Jika organisme manusia didominasi oleh kebutuhan-kebutuhan fisiologisnya maka kemungkinan yang dapat terjadi adalah perubahan pada filosofi akan masa depan. Bagi seseorang yang lapar, maka Utopia bagi dia merupakan suatu tempat di mana terdapat makan yang berlimpah ruah. Namun, keadaan ini sangatlah jarang ditemukan di dunia ini. Kultur merupakan suatu perangkat adaptif, yang berfungsi untuk mengurangi kebutuhan-kebutuhan fisiologis. Kelaparan yang ekstrim sangatlah sulit ditemukan di masyarakat-masyarakat yang ada.

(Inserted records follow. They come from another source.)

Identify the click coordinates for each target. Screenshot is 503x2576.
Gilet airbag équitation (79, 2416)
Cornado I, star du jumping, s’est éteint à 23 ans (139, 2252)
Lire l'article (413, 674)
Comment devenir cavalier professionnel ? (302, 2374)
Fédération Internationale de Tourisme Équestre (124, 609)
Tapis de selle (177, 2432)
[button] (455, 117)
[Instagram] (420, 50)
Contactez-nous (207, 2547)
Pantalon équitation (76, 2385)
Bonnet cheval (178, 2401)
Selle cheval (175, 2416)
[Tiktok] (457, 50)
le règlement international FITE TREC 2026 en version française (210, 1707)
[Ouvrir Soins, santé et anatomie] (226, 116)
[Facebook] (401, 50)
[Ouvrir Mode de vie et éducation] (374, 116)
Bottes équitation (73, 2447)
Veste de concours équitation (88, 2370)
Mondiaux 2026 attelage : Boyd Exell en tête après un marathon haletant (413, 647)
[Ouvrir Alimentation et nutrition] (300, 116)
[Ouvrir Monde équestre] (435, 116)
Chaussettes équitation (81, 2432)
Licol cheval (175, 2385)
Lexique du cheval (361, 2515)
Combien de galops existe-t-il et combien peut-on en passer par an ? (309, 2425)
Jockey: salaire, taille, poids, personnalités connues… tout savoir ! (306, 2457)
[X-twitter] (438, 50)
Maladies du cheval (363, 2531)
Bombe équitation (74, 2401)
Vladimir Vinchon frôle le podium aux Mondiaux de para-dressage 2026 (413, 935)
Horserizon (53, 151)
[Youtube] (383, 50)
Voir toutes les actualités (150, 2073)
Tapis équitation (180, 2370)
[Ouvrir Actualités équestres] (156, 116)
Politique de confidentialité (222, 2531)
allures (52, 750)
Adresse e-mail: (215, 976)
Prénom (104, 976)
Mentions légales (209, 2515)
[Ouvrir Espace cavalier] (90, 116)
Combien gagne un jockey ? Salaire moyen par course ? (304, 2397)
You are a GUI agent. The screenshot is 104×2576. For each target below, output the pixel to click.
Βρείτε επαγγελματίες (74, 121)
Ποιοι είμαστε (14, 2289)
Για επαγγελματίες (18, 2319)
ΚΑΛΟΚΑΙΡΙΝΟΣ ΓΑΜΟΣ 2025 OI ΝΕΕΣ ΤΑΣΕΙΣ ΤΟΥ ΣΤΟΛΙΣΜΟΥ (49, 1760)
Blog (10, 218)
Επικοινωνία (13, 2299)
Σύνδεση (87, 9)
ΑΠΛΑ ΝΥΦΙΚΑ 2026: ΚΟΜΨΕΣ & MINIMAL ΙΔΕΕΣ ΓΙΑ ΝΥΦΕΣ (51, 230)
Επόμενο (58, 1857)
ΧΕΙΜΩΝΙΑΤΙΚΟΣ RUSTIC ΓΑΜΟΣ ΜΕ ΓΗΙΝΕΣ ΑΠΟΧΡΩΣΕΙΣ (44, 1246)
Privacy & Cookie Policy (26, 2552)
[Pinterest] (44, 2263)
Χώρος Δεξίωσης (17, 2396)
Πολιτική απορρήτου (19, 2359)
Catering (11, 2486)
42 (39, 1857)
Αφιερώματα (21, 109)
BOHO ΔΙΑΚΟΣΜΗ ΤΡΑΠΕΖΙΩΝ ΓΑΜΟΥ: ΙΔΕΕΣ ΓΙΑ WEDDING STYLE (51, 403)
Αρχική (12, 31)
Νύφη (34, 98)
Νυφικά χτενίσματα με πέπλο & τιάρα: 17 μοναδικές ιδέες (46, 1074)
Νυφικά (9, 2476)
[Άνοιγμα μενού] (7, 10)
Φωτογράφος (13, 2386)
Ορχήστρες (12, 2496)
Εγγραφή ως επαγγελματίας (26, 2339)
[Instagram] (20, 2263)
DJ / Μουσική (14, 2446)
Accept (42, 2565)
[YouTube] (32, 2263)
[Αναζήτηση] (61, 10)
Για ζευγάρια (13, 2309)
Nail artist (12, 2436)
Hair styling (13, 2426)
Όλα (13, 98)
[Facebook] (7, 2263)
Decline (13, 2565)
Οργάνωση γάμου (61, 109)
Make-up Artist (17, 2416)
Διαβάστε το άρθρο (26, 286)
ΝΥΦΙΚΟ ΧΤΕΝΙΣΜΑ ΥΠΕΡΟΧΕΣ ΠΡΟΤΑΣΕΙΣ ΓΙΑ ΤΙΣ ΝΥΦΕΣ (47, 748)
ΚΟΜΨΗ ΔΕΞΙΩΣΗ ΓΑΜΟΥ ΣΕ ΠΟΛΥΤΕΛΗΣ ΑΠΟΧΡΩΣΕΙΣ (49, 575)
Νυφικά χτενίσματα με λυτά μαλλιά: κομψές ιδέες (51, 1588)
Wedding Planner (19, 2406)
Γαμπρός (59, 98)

Ketika kebutuhan-kebutuhan fisiologis telah dipenuhi, maka sekumpulan kebutuhan lainnya muncul - kebutuhan akan keamanan (the safety needs). Kebutuhan akan keamanan antara lain berupa keinginan akan pekerjaan yang memiliki jabatan dan perlindungan, keinginan untuk memiliki kepemilikan pribadi, atau asuransi, dan lainnya. Aspek yang lebih luas mengenai kebutuhan ini meliputi kecenderungan terhadap hal-hal yang familier daripada yang tidak, atau yang diketahui daripada yang tak diketahui. Kecenderungan untuk memeluk suatu agama atau filosofi (yang mengatur dunia ini) merupakan bagian dari motivasi akan pencarian keamanan. Dengan demikian dapat disimpulkan bahwa sains dan filosofi dimotivasi oleh kebutuhan ini. Di lain pihak, kebutuhan akan adalah kebutuhan yang muncul secara aktif dan dominan di keadaan-keadaan darurat, seperti perang, penyakit, bencana alam, gelombang kriminal, disorganisasi sosial, dan lain-lain.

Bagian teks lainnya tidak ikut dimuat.